§ **Task details**: Reproduce the lines of the items below verbatim, starting at the line containing "Viewport: 1280px width, 823px" and ending after the line containing "coord(441,433)".

§ **Data provided**:
#####
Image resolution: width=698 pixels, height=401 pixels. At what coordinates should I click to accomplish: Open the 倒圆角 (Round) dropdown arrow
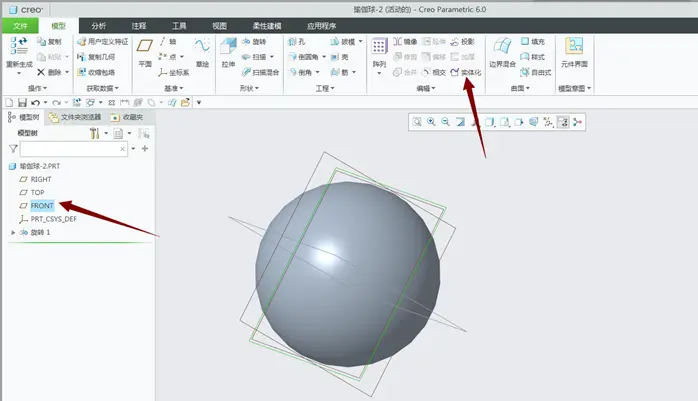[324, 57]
#####
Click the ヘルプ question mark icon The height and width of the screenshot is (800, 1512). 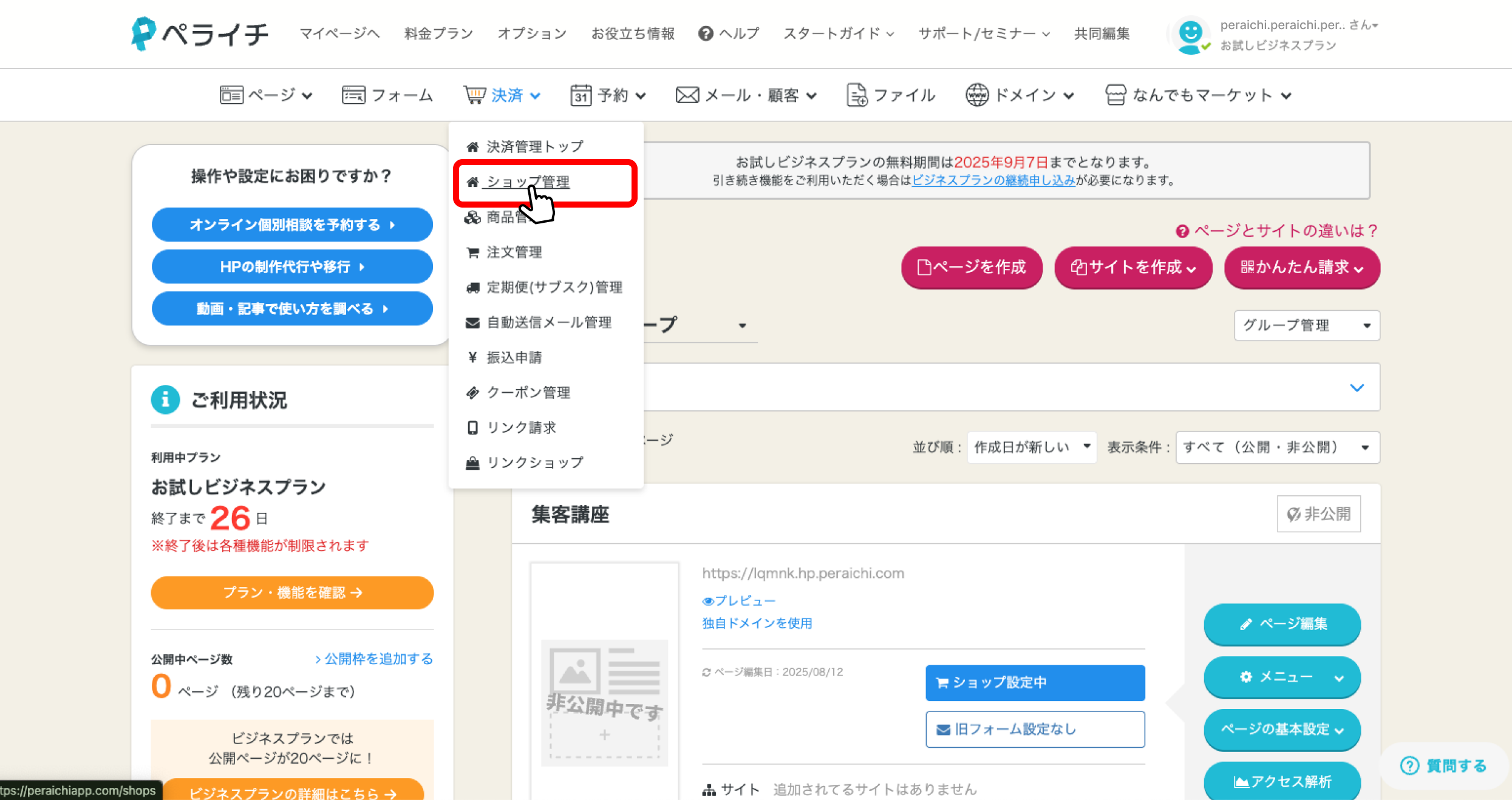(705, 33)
#####
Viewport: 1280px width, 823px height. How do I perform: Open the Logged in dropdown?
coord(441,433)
#####
§ **Answer for the task**:
Viewport: 1280px width, 823px height. How do I perform: Open the Logged in dropdown?
coord(441,433)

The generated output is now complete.